Online Courses

Basic Electronics
Basic Electronics teaches the building and repair of common electronic appliances such as irons, amplifiers, radios, etc. There are a myriad of uses for such information. Some folks make a good living just repairing electrical devices. The soundman for a club or band may need that information in the course of his work. Ham Radio operators and other hobbyists find this type information most helpful. Even the "handy" guy around the house likes this stuff. As an online course, the demand for basic electronics is on-going.

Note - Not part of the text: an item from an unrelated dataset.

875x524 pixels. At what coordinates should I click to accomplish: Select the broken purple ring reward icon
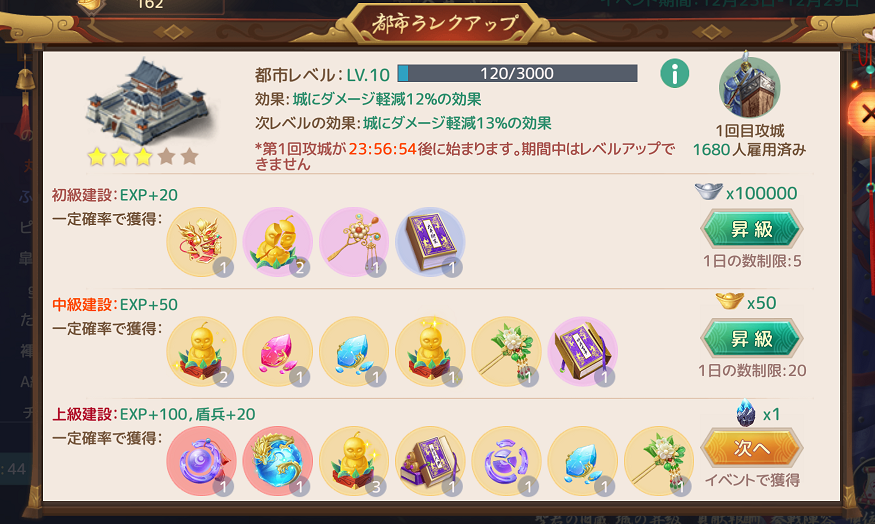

As with many such "hobby" subjects, costs of courses can vary greatly. Colleges offer courses in electronics for four hundred dollars or more a semester hour. On the other hand, a web site called science-ebooks.com has a pretty intricate looking basic electronics course for free. If this is your thing, you can certainly find a course in your price range. Don't expect to learn it all in one lesson, though – even the hobbyist taking a simple course should expect to spend a minimum of two or three months learning the material.

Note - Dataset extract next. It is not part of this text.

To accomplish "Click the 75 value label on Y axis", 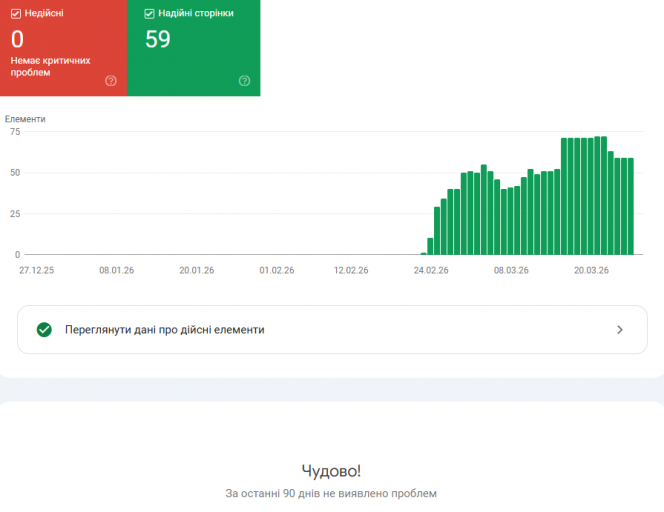I will [x=15, y=132].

Formal course will have all the standard online methods of instruction such as email, printed lectures, textbooks, CDs, streaming video, forums and chatrooms. Even the most informal courses usually offer help via email.

These type courses are all about homework, as that is what self-study really is. There will necessarily be intensive reading material, given the nature of the subject. But the great thing about these courses is that they are more practical than theoretical. You will get to use the tools of the trade to actually build and repair things with your own two hands, gaining practical experience to go with you class/book instructions.

Speaking of tools, if that's what you like this is your place. Start with standard, handheld screwdrivers, pliers, crimpers, strippers, wire cutters and similar tools. But that's just the beginning.

You'll deal with testers for wire circuits as well as fiber optics. There are dozens of slicers, fasteners and adhesives. Cable, tubing and work racks may be called into play. Even old-fashioned soldering irons. Indeed, there are so many tools, advanced and handheld, that no single course will offer instruction in them all, and you may never use some of them. However, with that much variety you can't help but satisfy your appetite.

Grading for this type of course tends toward formal A-F classroom grades rather than a less formal "go at your own pace" type of class, especially since many courses offer certificates or diplomas upon completion. Expect a lot of feedback and practical learning from "hands on" assignments, though. Which, for the person interested in Basic Electronics courses, should be right up your alley.